* Exercise task *
Reproduce the data from the line containing "Where should I" through the line containing "This screenshot has", both included, replacing "triangle marker" with "arrow marker" and keeping everything else the same. Leave the pictures out of your output.

* Record list *
==============================

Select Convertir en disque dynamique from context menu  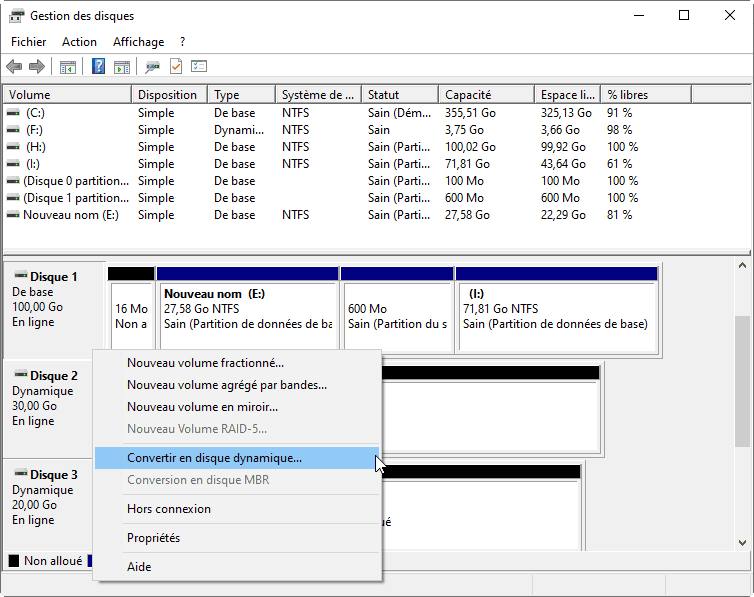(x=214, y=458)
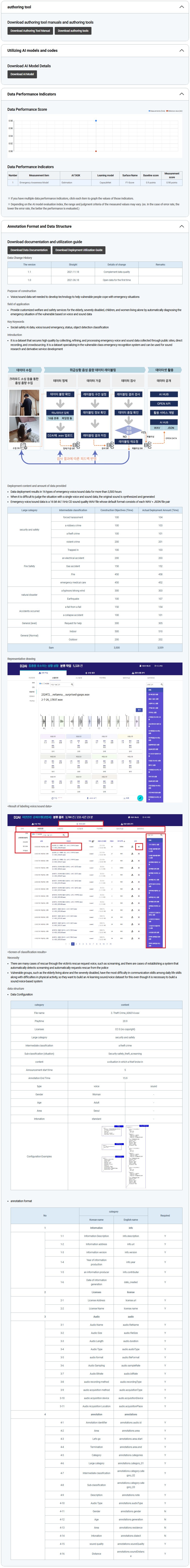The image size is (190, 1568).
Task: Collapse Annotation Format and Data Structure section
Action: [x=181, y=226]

==============================

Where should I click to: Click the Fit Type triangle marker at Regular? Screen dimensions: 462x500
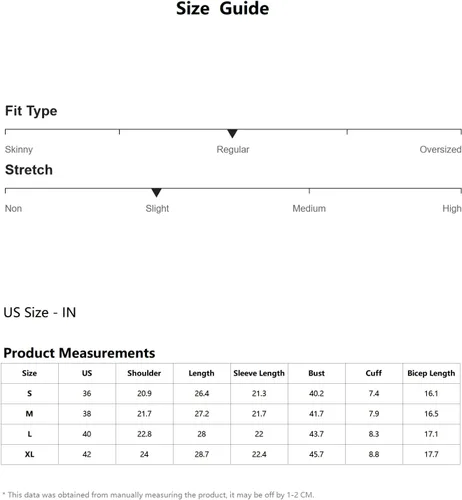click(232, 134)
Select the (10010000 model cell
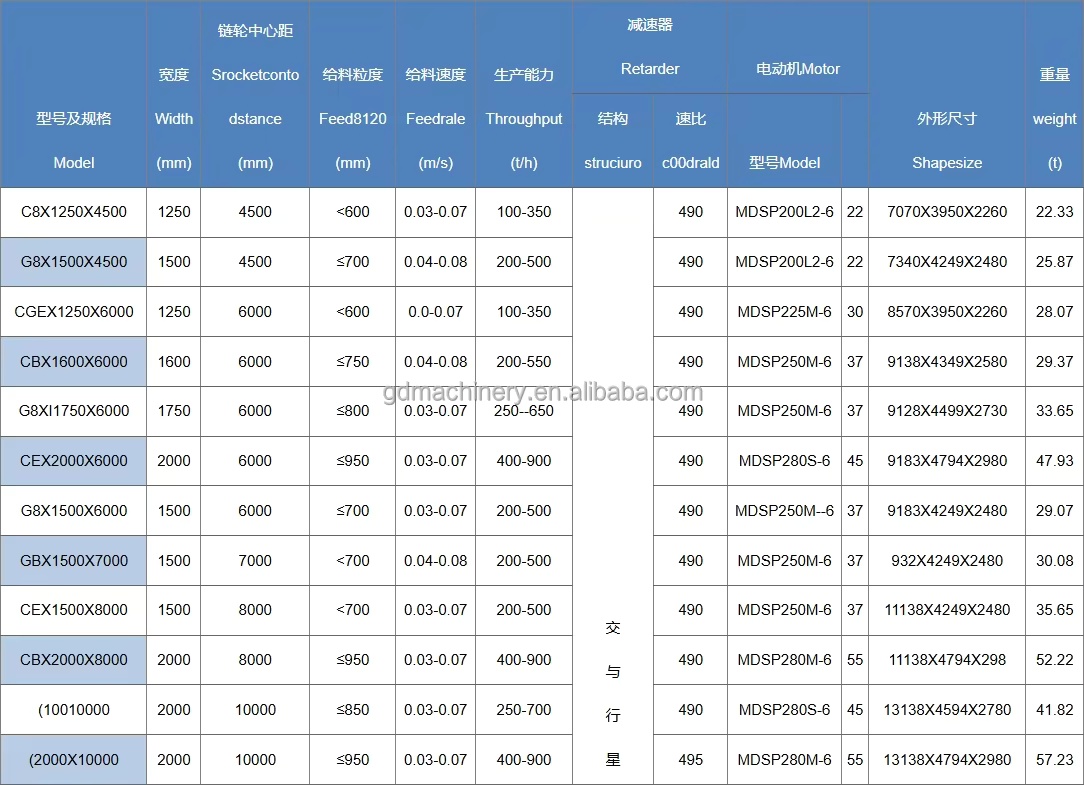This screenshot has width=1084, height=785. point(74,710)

==============================

* Task result *
Where should I click to: Click the Fit Type arrow marker at Regular? Screen dimensions: 462x500
click(232, 134)
Select the (10010000 model cell
This screenshot has width=1084, height=785. point(74,710)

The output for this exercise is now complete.